② 使用者に代わって事業を監督する者も、前項の責任を負う。
③ 前二項の規定は、使用者又は監督者から被用者に対する求償権の行使を妨げない。
【超訳】
① 事業のために他人を使用する者(使用者)は、被用者が事業の執行につき不法行為により第三者に加えた損害を賠償しなければならない。ただし、使用者が被用者の選任及びその事業の監督につき相当の注意をしたとき、または相当の注意をしても損害が発生したことを証明すれば、賠償責任を負わない。
② 使用者に代わって事業を監督する者(代理監督者)にも、使用者と同様の責任がある。

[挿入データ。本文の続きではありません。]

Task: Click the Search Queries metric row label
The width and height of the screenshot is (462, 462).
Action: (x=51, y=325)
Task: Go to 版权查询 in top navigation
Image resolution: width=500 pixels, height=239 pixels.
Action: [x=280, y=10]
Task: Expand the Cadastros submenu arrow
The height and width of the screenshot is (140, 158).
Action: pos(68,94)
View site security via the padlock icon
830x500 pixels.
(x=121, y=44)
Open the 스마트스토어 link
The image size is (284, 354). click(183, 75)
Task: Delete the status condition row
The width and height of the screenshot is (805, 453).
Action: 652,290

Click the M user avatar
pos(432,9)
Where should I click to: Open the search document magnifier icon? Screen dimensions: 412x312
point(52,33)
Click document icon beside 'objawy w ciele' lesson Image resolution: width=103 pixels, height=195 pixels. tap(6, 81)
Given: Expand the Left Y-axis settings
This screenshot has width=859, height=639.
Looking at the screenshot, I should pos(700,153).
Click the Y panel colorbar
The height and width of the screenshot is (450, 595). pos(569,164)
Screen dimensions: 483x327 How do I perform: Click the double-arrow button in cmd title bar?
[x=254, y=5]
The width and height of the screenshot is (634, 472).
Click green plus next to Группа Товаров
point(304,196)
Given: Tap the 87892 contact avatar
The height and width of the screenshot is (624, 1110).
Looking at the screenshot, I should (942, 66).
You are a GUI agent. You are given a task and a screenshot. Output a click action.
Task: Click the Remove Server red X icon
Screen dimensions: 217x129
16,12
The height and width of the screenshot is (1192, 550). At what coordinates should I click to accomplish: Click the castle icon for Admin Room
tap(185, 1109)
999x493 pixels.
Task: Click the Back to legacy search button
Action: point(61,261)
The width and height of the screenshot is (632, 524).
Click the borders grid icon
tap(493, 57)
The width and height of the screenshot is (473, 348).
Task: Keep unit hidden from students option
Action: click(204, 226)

③ 使用者や代理監督者が損害を賠償したときは、被用者に対して求償できる。
【解釈・判例】
1.本条の趣旨は、他人を使用して事業を営む者は、それによって多くの利益を得ているのであるから、それに伴って生ずる損失も負担すべきであることにある(報償責任原理)。
2.「事業の執行について」に関する被用者の職務範囲は、行為の外形を標準として客観的に判断される(最判昭36.6.9)が、適法な職務に属さない行為であることにつき悪意・重過失のある相手方は使用者責任を追及できない(最判昭42.11.2)。
3.使用者・代理監督者の被用者に対する求償権の行使は、信義則上相当と認められる限度に制限される(最判昭51.7.8)。
4.加害者の複数の使用者が本条の使用者責任を負う場合において、その負担部分を超えて使用者の一方が損害を賠償したときは、その超える部分につき、使用者の他方に対し、その負担部分の限度で求償することができる(最判平3.10.25)。
5.被用者が使用者の事業の執行について第三者に損害を加え、その損害を賠償した場合、被用者は、諸般の事情に照らし、損害の公平な分担という見地から相当と認められる額について、使用者に求償することができる(最判令2.2.28)。